[Click] NotifierQueue on multi-threaded Click problem.

Joonwoo Park joonwpark81 at gmail.com
Mon Sep 3 22:56:35 EDT 2007


Hi Eddie,

I test it in briefly, I'll do it in future for further more.

2007-08-29 (수), 17:50 -0700, Eddie Kohler wrote:
Jason,
>
> Other notes on your patch:
>
> - As mentioned, I would rather not hold Master's _task_lock for the duration
> of processing the pending list, and the current code tries to fix this
> another way.
> But let me know what you think.

There are some problems.
The Task::process_pending() calls add_pending() which is reference master's
member variable internally.
So to call Task::process_pending(), _task_lock is need to acquired or
synchronized by another method.
I'm attaching patch to fix it.

>
> - On the locks added to NotifierQueue and FullNoteQueue: As you probably
> saw, we
> already had code in these elements to handle the SMP case.  The code was
> commented
> out because in tests we saw that locks dropped performance a LOT; I
> forget how much,
> but it was a very large degradation.  It is not OK to add gratuitous
> locks to these
> functions.  (If you can prove me wrong, I'd be happy to know.)

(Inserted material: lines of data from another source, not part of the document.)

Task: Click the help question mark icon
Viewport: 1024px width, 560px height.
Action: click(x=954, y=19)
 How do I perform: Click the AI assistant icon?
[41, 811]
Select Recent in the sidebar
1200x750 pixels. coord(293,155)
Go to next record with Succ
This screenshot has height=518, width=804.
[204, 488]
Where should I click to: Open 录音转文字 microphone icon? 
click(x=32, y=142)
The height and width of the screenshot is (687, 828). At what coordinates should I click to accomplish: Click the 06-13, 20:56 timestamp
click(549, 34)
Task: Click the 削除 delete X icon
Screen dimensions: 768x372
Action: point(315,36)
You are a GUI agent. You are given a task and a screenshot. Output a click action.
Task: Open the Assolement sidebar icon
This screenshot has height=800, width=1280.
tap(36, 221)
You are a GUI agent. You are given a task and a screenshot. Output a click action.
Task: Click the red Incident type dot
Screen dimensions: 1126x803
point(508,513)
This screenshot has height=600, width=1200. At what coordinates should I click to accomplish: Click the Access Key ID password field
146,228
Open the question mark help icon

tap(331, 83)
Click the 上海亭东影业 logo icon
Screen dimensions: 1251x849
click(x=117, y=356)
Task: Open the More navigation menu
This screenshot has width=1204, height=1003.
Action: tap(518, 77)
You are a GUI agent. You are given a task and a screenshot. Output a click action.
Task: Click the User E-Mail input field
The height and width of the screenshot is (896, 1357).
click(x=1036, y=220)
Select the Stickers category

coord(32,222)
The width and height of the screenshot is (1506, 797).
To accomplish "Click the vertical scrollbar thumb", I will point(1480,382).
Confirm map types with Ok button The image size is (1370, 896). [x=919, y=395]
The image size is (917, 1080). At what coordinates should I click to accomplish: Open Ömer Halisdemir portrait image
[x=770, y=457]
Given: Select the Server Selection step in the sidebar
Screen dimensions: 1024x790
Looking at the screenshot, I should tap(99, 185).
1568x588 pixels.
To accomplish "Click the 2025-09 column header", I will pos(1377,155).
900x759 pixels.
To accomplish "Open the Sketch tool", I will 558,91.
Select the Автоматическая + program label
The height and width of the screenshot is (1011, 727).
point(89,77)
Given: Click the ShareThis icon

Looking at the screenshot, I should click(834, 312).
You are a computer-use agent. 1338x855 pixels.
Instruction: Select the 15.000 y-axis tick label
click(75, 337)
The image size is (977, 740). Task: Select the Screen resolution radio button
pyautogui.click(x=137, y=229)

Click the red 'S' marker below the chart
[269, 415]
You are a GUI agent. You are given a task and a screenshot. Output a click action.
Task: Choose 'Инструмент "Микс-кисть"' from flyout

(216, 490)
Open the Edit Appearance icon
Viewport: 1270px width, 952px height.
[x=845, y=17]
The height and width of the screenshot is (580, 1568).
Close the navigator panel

Yes, I saw the NOTIFIER_LOCK was commented out but it didn't work even
though I turn it on.
About performance, I'd like to test about it in future.

>
> However, I think there is a way to solve the problem without locks:
> change this pattern
>
>      if (++_sleepiness == SLEEPINESS_TRIGGER)
>          _empty_note.sleep();
>
> to this pattern, which re-wakes the relevant Notifier on detecting the
> race condition:
>
>      if (++_sleepiness == SLEEPINESS_TRIGGER) {
>          _empty_note.sleep();
>          if (_head != _tail && !_empty_note.active())
>              _empty_note.wake();
>      }
>
> This change is checked in.  Does it work for you?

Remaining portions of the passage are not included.